In mice that are prone to heart disease, the peptide GHRP‑2 raised growth hormone and IGF‑1 levels and cut down oxidative stress in blood vessels, but it did not shrink the actual plaque buildup. It also lowered some inflammatory signals and helped cells resist damage from oxidized LDL in lab tests.
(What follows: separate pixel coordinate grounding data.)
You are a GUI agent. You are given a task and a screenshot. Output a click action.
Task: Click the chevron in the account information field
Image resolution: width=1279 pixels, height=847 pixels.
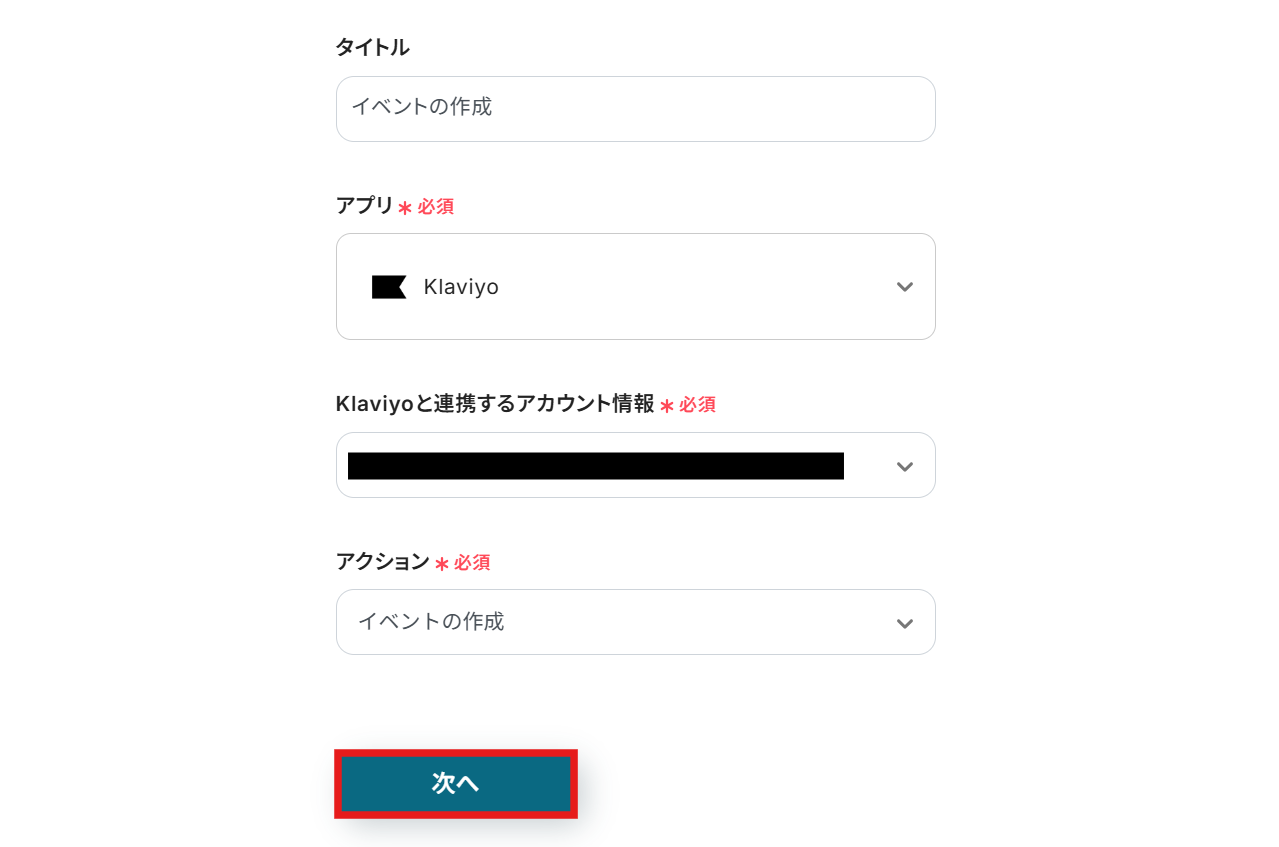point(904,466)

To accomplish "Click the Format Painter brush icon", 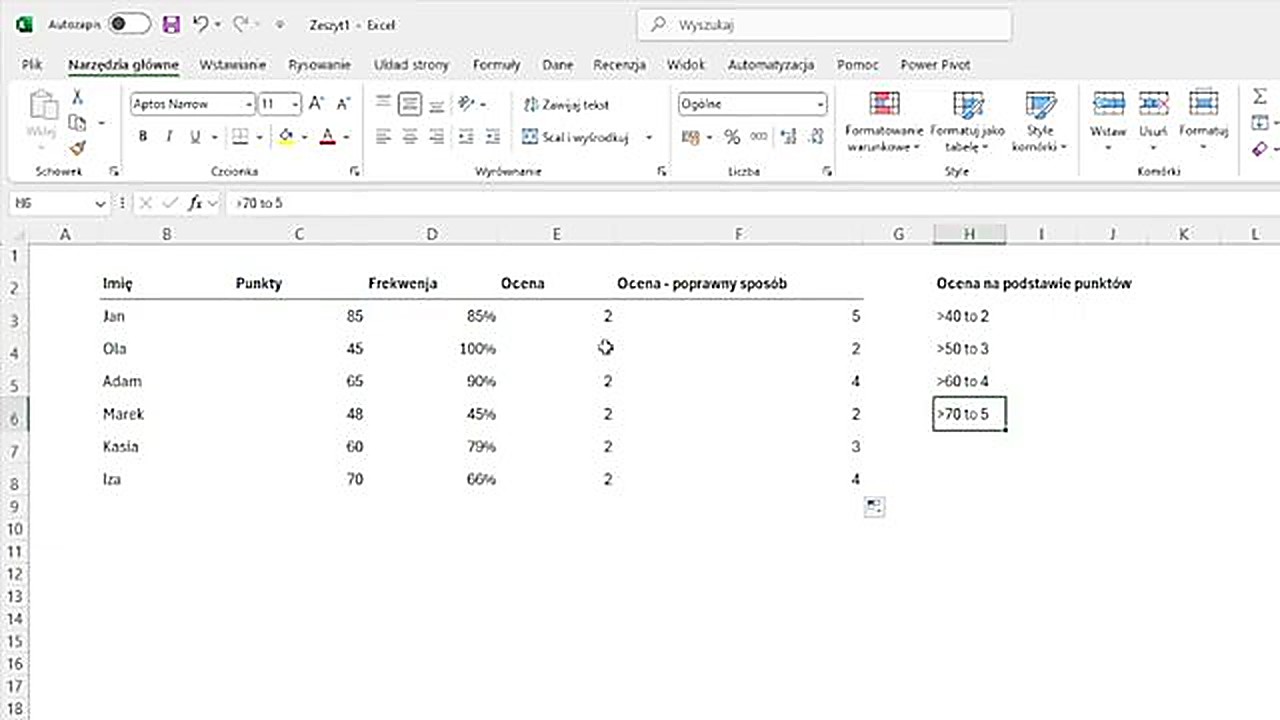I will (77, 148).
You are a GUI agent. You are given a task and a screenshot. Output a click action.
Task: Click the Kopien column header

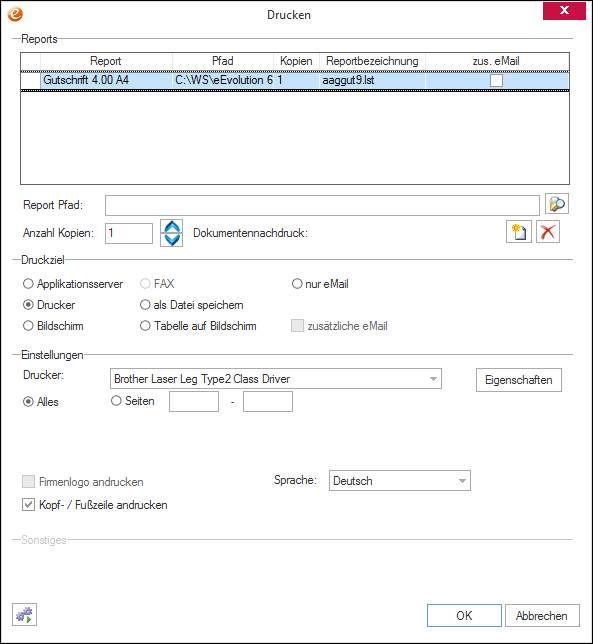point(296,61)
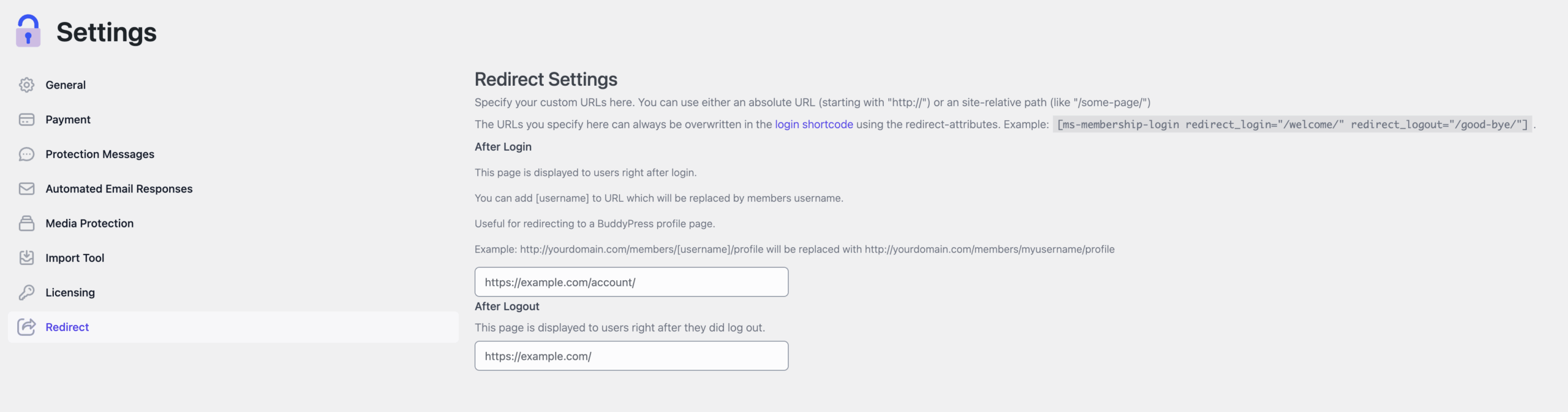Viewport: 1568px width, 412px height.
Task: Open the General settings section
Action: (66, 85)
GH-releasing peptide-2 (GHRP-2) is a synthetic peptide that increases circulating GH and IGF-I levels. It also binds to CD36, a scavenger receptor for oxidized low-density lipoprotein (OxLDL), and may prevent cellular uptake of this proatherogenic complex. To determine its potential antiatherogenic effects, GHRP-2 (20 microg twice daily) was administered sc to ApoE(-/-) mice for 12 wk. GHRP-2 increased circulating IGF-I 1.2- to 1.6-fold and decreased circulating interferon-gamma by 66%. Although GHRP-2 did not alter atherosclerotic plaque area, it decreased aortic production of superoxide as assessed by dihydroethidium staining. GHRP-2 decreased aortic gene expression of 12/15-lipoxygenase by 92% and reduced the aortic expression of interferon-gamma and macrophage migration inhibitory factor. In cultured aortic smooth muscle cells, GHRP-2 prevented the OxLDL-induced generation of peroxides, down-regulation of IGF-I receptor, and apoptosis. In macrophages, GHRP-2 reduced lipid accumulation with OxLDL exposure. In summary, GHRP-2 exerts antioxidant effects in vivo and in vitro but does not reduce plaque burden. The lack of an antiatherogenic effect may be due to GH-dependent effects in vivo, thereby blunting the effect of increased IGF-I.